Por último, Mário también quería incluir en el Primer cuaderno de poesía negra de expresión portuguesa al poeta cubano Nicolás Guillén, según él porque era «la voz más vasta de la negritud en las Américas». Lídia opinaba que la inclusión del cubano definiría la esencia del cuaderno, y que no era de negritud de lo que se trataba: «La genialidad de Guillén ha sido conseguir aportar a la poesía culta el alma criolla de Cuba; él no ha recuperado las tradiciones yorubas. Ha reproducido, eso sí, los modelos de mestizaje que habían tenido lugar en la isla durante siglos. Ha fundido la tradición africana con la tradición europea». La elección del poema «Son número 6», de El son entero, era casi una bandera del criollismo: «(…) Estamos juntos desde muy lejos, / jóvenes, viejos, / negros y blancos, todo mezclado; / San Berenito y otro mandado, / todo mezclado / (…)/ Salga el mulato, / suelte el zapato, / díganle al blanco que no se va… / De aquí no hay nadie que se separe; / mire y no pare, / oiga y no pare, / beba y pare, / coma y no pare, / viva y no pare, / ¡que el son de todos no va a parar!».

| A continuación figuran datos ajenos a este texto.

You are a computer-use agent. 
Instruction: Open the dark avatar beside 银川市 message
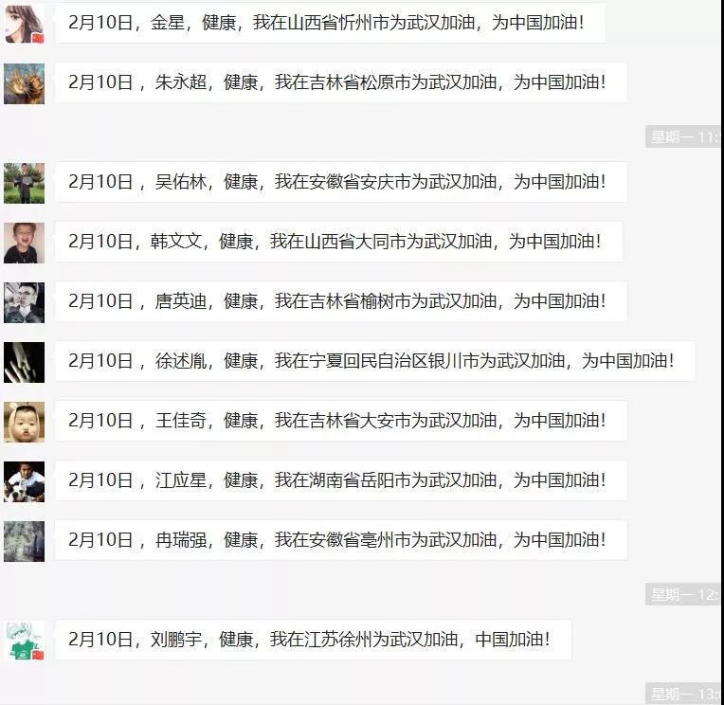tap(24, 362)
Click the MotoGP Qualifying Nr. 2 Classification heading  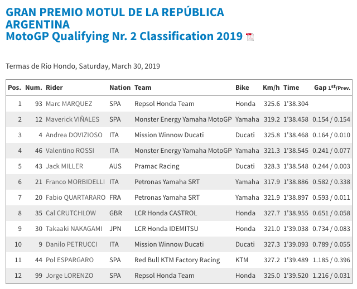pos(124,36)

Lídia pensaba en todo esto. En cualquier otro momento, la paradoja le habría parecido graciosa. Habría buscado a Mário y éste la habría recibido con esos ojos de lumbre que tenía, le habría dicho cualquier cosa, una frase galante, y las carcajadas de ambos habrían apagado el rencor de la discusión. Pero era diciembre y el viejo Jacinto había muerto. Amílcar Cabral se había casado y había vuelto a Guinea. Viriato da Cruz no había respondido a sus últimas cartas.
Lídia estaba desconcertada. Cansada. Quería seguir investigando el pasado de Amo y sabía que en Berlín existían muchos indicios de su paso. Además, tenía algunos amigos en la vieja ciudad alemana. Entonces vendió todos sus libros, compró un billete de avión y se marchó.